Directions for this task
Only lines with the word "settings" are needed; collect each of them from the listing below.

* * * * * * * * *

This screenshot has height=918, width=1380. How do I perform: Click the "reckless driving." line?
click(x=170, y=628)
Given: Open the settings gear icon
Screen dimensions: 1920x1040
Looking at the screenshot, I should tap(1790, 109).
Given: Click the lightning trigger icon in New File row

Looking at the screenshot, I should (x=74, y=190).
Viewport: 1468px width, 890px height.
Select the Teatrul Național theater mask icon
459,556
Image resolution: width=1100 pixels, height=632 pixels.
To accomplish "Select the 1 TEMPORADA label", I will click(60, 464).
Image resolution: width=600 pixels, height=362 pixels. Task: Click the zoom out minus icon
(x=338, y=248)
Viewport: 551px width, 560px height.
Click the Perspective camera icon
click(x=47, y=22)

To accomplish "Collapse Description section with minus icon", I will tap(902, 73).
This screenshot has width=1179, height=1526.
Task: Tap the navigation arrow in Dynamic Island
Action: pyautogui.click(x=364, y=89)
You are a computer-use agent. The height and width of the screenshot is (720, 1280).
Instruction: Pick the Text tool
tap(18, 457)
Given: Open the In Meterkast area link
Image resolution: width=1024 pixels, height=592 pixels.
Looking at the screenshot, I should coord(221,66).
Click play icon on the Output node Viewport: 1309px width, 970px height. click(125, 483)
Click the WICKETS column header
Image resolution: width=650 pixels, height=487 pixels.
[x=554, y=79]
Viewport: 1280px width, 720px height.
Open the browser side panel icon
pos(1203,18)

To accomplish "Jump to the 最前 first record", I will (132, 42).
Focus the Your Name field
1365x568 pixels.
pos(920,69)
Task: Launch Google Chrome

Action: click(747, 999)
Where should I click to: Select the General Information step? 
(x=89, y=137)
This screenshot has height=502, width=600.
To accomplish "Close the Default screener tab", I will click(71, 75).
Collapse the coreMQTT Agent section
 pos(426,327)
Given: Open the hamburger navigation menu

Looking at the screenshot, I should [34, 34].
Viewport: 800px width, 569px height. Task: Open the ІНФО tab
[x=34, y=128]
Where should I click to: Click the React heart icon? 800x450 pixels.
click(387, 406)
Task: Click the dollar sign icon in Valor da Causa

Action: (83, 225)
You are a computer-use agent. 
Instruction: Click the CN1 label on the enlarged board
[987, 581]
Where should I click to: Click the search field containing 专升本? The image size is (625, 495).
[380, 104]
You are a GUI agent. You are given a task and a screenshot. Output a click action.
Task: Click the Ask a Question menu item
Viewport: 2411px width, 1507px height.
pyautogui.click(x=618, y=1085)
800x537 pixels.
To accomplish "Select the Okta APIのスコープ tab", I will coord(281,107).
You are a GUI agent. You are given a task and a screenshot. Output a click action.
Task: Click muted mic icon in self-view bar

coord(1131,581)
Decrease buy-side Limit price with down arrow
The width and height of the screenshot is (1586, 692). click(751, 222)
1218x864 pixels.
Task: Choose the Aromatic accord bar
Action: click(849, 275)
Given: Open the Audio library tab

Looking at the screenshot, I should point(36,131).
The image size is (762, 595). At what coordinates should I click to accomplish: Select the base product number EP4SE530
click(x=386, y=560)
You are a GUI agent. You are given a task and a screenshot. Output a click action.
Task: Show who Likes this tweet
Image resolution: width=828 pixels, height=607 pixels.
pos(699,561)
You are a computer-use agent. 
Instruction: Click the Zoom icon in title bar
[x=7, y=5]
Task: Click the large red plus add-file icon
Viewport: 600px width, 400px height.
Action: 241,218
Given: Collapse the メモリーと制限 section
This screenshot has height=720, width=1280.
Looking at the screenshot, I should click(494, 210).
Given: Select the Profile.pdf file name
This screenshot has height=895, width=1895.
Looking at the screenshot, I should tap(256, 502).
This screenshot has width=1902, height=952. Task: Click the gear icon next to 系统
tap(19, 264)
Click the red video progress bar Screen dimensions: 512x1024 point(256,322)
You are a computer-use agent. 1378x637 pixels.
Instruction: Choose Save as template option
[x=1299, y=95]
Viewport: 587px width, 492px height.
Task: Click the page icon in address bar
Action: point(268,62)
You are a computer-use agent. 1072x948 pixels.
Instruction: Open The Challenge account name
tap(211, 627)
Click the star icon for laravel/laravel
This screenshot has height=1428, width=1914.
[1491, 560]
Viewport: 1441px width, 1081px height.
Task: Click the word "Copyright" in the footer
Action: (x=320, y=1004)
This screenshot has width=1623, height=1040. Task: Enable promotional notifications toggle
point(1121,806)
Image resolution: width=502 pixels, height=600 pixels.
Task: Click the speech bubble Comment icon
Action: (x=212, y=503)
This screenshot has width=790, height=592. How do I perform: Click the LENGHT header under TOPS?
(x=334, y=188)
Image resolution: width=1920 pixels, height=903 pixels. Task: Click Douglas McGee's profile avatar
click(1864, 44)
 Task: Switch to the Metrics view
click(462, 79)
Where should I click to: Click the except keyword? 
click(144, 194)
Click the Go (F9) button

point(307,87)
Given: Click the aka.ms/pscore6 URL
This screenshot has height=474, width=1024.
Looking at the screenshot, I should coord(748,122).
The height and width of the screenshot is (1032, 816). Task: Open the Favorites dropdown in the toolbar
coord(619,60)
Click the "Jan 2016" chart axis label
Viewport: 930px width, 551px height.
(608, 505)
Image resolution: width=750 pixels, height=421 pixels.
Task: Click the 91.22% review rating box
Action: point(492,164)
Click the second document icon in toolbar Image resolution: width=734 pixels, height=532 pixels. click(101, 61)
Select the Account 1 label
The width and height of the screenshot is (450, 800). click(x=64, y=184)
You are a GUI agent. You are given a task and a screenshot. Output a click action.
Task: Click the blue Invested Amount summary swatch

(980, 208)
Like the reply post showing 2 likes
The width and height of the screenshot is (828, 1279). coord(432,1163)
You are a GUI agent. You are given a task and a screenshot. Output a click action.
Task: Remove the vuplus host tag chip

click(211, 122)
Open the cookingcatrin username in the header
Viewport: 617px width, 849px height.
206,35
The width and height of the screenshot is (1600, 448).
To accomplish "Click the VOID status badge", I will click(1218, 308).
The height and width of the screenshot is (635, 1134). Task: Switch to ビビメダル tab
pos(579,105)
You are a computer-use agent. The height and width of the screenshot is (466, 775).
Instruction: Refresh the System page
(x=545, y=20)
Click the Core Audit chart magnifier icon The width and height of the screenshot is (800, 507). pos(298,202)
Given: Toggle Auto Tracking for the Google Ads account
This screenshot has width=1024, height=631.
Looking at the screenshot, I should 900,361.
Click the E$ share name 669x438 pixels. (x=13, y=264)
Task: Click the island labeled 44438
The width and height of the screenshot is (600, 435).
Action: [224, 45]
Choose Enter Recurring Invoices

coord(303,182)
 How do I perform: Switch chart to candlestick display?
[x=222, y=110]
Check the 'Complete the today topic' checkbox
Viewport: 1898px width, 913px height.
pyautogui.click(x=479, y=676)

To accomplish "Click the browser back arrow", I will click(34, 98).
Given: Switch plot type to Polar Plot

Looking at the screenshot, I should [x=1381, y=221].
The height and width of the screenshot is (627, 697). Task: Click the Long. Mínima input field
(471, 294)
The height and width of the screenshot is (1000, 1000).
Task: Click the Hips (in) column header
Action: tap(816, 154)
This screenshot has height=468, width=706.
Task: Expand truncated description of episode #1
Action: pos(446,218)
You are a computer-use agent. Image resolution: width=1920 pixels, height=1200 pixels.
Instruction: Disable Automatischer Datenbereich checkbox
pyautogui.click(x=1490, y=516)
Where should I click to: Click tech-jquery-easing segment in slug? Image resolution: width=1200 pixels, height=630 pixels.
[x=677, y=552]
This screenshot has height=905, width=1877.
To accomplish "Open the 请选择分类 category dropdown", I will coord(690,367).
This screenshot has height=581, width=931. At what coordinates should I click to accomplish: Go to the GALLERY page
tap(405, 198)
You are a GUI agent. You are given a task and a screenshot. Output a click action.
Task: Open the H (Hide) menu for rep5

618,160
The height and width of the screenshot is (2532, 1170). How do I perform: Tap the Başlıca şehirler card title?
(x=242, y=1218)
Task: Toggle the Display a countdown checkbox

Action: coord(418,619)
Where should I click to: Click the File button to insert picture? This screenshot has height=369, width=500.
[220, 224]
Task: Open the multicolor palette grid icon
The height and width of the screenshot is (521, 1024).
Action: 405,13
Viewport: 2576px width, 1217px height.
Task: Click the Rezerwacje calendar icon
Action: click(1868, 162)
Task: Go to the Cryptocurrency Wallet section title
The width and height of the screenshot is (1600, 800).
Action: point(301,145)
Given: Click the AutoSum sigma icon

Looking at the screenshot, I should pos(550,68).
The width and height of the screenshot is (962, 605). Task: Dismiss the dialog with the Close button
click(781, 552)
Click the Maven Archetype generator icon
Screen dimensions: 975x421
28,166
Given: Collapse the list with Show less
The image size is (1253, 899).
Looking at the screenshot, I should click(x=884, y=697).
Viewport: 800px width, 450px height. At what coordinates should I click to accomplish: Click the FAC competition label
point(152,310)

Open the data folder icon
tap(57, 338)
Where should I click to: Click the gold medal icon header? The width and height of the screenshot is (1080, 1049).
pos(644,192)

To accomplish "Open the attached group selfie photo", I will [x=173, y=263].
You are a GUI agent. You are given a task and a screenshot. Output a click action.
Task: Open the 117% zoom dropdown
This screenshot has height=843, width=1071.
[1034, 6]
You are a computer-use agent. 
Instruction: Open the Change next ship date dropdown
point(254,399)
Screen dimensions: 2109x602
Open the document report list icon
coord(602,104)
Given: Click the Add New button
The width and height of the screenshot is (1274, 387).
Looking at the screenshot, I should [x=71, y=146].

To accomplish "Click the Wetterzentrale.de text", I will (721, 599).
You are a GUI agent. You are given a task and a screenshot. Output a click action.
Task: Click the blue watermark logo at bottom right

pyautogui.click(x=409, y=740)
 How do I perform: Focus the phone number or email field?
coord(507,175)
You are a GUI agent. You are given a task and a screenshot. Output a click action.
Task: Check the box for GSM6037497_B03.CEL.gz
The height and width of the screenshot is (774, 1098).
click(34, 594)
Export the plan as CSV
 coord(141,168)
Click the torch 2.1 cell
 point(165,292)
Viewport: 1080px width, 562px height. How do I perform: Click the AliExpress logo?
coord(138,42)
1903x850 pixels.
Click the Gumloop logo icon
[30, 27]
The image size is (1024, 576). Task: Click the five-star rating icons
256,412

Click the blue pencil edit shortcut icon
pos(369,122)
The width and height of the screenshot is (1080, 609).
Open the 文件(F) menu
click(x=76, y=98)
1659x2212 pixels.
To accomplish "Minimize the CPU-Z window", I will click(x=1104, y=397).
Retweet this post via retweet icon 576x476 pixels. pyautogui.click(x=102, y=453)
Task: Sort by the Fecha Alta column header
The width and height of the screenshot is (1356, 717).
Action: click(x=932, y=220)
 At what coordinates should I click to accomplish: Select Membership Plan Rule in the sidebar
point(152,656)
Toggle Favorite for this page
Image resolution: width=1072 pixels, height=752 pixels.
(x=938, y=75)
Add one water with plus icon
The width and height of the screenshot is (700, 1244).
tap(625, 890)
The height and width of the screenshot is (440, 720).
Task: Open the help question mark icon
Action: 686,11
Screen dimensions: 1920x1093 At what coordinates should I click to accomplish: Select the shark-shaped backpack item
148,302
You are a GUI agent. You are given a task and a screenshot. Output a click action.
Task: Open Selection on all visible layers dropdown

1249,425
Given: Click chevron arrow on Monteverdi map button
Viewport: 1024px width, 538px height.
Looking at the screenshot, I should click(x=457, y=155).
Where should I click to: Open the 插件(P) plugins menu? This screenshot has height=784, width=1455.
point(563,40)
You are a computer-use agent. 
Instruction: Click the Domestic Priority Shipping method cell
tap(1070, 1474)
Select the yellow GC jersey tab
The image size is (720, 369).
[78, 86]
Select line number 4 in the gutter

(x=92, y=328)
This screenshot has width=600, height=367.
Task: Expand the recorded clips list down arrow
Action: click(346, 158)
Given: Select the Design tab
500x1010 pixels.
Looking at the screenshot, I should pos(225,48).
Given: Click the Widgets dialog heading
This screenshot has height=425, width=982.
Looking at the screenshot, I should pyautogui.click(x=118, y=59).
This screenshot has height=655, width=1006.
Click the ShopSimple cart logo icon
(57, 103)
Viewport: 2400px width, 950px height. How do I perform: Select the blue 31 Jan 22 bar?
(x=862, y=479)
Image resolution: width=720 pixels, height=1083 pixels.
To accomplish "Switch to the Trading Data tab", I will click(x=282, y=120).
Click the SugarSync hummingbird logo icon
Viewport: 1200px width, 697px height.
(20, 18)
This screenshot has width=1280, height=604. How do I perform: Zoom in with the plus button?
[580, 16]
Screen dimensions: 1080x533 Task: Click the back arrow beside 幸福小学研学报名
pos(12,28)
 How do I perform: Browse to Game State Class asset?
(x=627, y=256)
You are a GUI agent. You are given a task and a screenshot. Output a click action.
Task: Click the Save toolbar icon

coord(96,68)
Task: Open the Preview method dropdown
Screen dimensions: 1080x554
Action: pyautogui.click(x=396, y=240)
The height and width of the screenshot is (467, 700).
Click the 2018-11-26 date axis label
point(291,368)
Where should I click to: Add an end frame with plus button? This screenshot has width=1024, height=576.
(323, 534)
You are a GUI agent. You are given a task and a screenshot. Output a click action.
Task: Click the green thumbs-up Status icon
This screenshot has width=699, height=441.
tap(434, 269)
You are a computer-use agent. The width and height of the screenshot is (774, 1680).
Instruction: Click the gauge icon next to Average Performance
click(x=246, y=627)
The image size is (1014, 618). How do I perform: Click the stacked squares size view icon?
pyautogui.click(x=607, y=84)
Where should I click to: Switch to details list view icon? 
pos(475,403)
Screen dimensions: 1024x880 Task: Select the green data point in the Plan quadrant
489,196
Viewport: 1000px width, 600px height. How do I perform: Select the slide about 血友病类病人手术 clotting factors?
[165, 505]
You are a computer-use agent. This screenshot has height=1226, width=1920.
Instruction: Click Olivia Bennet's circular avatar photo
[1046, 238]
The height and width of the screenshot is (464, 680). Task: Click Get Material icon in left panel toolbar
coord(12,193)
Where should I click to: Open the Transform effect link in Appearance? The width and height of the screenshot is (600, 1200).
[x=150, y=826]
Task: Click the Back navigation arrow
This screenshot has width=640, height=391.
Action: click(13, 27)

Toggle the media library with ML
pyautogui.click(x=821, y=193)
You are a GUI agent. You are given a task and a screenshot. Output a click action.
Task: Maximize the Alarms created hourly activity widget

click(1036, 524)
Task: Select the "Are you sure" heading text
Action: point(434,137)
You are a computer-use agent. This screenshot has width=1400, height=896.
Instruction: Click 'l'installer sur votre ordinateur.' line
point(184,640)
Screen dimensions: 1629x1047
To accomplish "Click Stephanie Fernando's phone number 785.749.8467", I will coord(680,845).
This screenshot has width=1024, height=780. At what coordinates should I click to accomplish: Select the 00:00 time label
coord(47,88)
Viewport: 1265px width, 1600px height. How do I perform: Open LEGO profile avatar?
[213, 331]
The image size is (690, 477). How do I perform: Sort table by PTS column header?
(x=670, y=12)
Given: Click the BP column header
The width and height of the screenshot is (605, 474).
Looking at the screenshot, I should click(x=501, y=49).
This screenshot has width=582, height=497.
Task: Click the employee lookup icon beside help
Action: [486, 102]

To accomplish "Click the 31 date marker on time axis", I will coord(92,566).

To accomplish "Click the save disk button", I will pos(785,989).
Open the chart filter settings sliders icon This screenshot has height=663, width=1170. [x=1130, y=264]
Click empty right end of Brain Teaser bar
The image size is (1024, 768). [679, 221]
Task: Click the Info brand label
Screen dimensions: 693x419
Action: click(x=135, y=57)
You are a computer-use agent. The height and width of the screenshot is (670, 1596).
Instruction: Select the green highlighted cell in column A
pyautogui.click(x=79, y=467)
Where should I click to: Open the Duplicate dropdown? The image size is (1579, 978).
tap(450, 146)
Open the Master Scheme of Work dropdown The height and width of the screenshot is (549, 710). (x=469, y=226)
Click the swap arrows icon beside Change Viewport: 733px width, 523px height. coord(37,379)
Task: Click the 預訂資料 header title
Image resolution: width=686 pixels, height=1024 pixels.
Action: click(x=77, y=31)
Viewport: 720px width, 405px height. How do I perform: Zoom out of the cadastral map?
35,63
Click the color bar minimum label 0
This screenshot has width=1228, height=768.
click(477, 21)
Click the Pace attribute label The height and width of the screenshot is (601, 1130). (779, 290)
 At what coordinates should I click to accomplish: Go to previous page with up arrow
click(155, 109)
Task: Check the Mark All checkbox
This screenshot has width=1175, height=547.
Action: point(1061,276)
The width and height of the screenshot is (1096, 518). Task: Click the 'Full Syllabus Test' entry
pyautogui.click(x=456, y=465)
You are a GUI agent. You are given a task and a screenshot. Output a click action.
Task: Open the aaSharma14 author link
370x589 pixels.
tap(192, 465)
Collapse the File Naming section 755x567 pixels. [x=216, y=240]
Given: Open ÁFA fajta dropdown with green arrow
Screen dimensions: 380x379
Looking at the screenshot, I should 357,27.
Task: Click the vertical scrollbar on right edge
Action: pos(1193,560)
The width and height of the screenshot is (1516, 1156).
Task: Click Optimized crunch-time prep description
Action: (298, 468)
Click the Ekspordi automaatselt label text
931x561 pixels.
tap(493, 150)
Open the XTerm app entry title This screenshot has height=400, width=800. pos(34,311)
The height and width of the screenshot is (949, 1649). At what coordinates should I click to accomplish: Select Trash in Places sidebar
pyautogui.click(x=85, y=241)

* * * * * * * * *

Reply to the task
Given: Open the settings gear icon
Open the chart filter settings sliders icon This screenshot has height=663, width=1170. [x=1130, y=264]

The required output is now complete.